Beazer agreed to pay consumers and the government as much as $55 million under the deal. It also paid approximately that amount to Alston & Bird, investigators found. While a member of the justice team told HUD that criminal proceedings would be forthcoming against individuals at Beazer, the documents show, there has been only one indictment: of Michael T. Rand, the company’s former chief accounting officer, whose trial is to begin this fall.

A year after the settlement, Kenneth M. Donohue, the inspector general of HUD at the time, raised questions about its handling. He said he was disturbed by the interference by the Justice Department and its calls to stop pursuing Beazer executives so the deferred prosecution deal could be completed. “As a law enforcement official for over 40 years,” Mr. Donohue wrote in a letter to Eric H. Holder Jr., the attorney general, “I have never witnessed a like action in any of my varied dealings.”

In a recent interview, Mr. Donohue, now a senior adviser at the Reznick Group, an accounting firm in Bethesda, Md., said of the Justice Department: “The most important point of this whole thing is the fact that they threatened the HUD office of the inspector general that we would not be allowed to go forward with our investigation of executives if we didn’t agree to their settlement.”

David A. Brown, acting United States attorney on the case, said: “What we do is work cooperatively as a team in conducting these investigations.
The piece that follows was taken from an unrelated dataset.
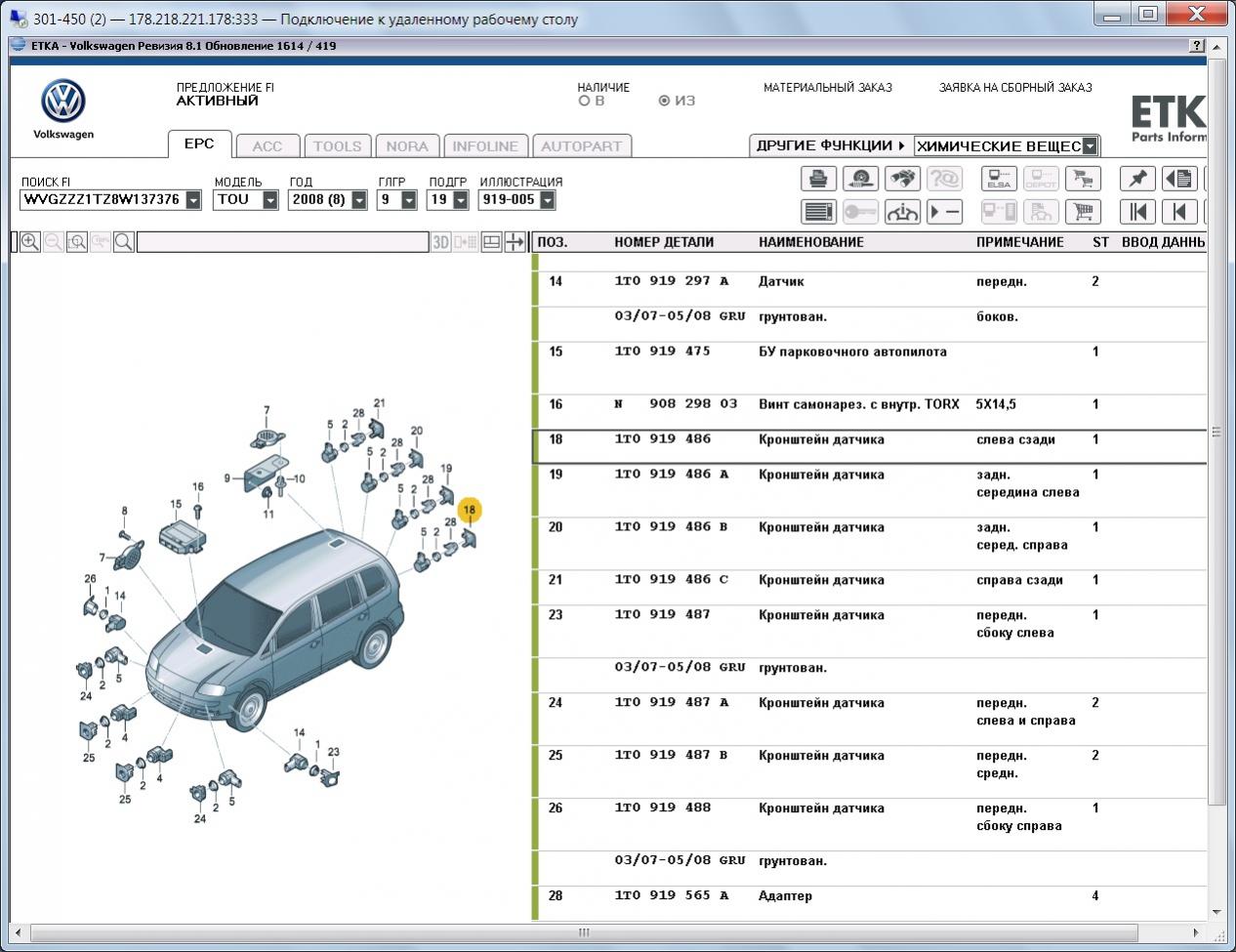Jump to first illustration with skip-back icon
Image resolution: width=1236 pixels, height=952 pixels.
(1137, 212)
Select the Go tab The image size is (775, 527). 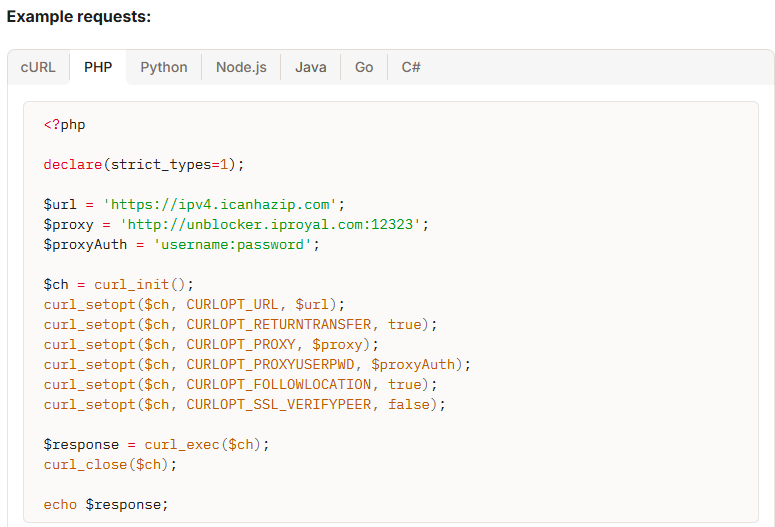364,67
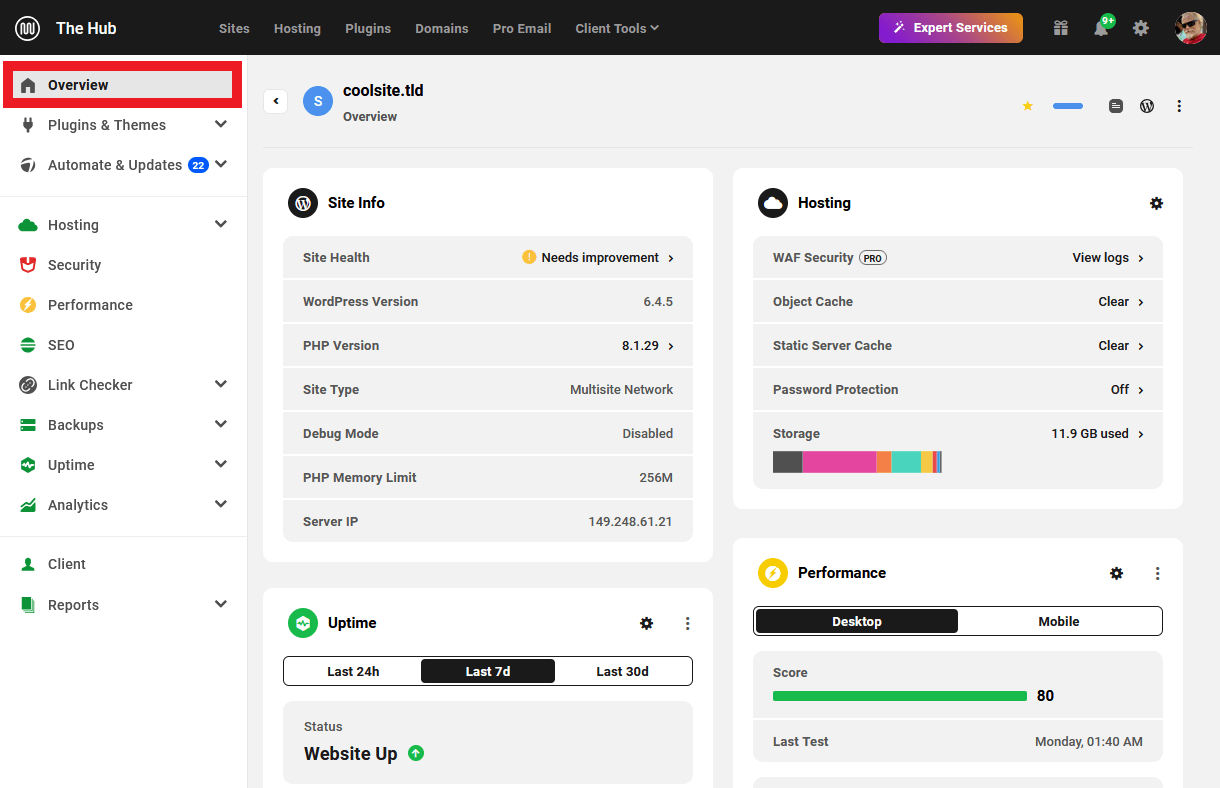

We don’t tell agencies to stand down when they are working as part of the team.” He said that the investigation was continuing, and that the Justice Department was proud of the deferred prosecution agreement and the restitution Beazer paid, which more than covered the losses of the Federal Housing Administration fund.

Beazer did not respond to an e-mail, and Alston & Bird did not return a call seeking comment.
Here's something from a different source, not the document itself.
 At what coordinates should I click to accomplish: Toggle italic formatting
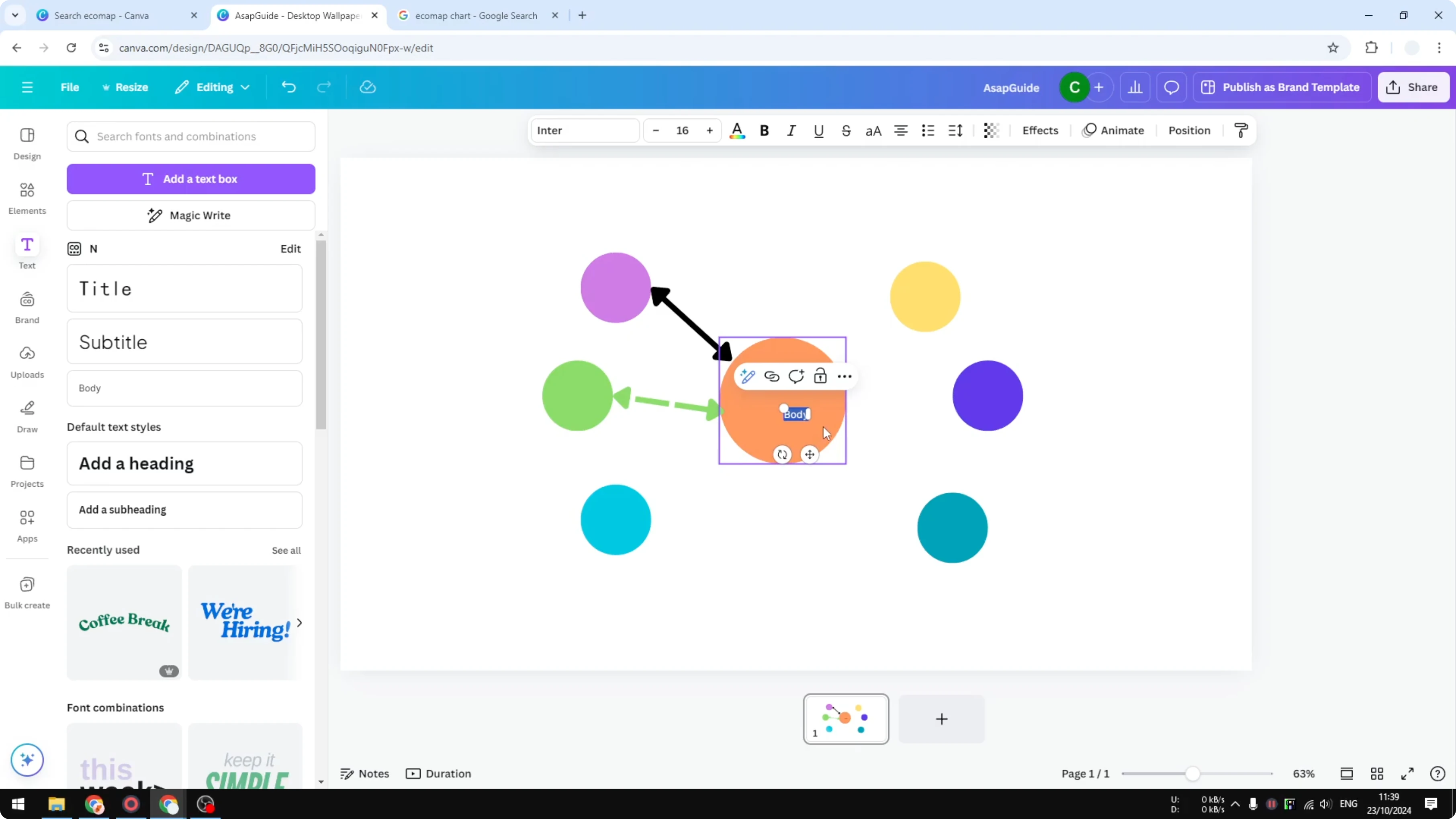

Ms. Finelli, the department’s spokeswoman, said that deferred or nonprosecution agreements had led to charges against individuals in many cases; of the 20 companies she cited, three were financial companies. But none were cases related to the financial crisis.

Still, some lawyers applaud the closer relationship between the government and business. “Given the scanty resources that have been committed to corporate crime enforcement, I think the government’s leveraging of its prosecution power from corporations and their lawyers has been critically important,” said Daniel C. Richman, professor of law at Columbia and a former assistant United States attorney in New York.

But Professor Richman added that the government should have “a much more developed, funded and empowered S.E.C., Federal Reserve, E.P.A. and other agencies to do regulation, to do enforcement and feed cases where necessary to criminal prosecutors.”

Changing Course

The names have become synonymous with corporate wrongdoing — and forceful prosecution: Not just Enron, but also WorldCom, Tyco, Adelphia, Rite Aid and ImClone. In the early part of the last decade, senior executives at all these companies were convicted and imprisoned.

But by 2005, a debate was growing over aggressive prosecutions, as some business leaders had been criticizing the approach as perhaps too zealous.

That May, Justice Department officials met ahead of a session with a cross-agency group called the Corporate Fraud Task Force. It was weeks after Justice Department lawyers had presented to the Supreme Court their case against Arthur Andersen, which was seeking — successfully, it would turn out — to overturn its criminal fraud conviction in a prominent case.

In the meeting, the deputy attorney general at the time, James B. Comey, posed questions that surprised some attendees, according to two people there who asked to remain anonymous because they were not supposed to discuss private meetings.

Was American business being hurt by the Justice Department’s investigations?, Mr. Comey asked, according to these two people, who said they thought the message had come from others. He cautioned colleagues to be responsible. “It was a total retrenchment,” one of the people said. “It was like we were going backwards.”

Mr. Comey said recently that he did not recall this conversation.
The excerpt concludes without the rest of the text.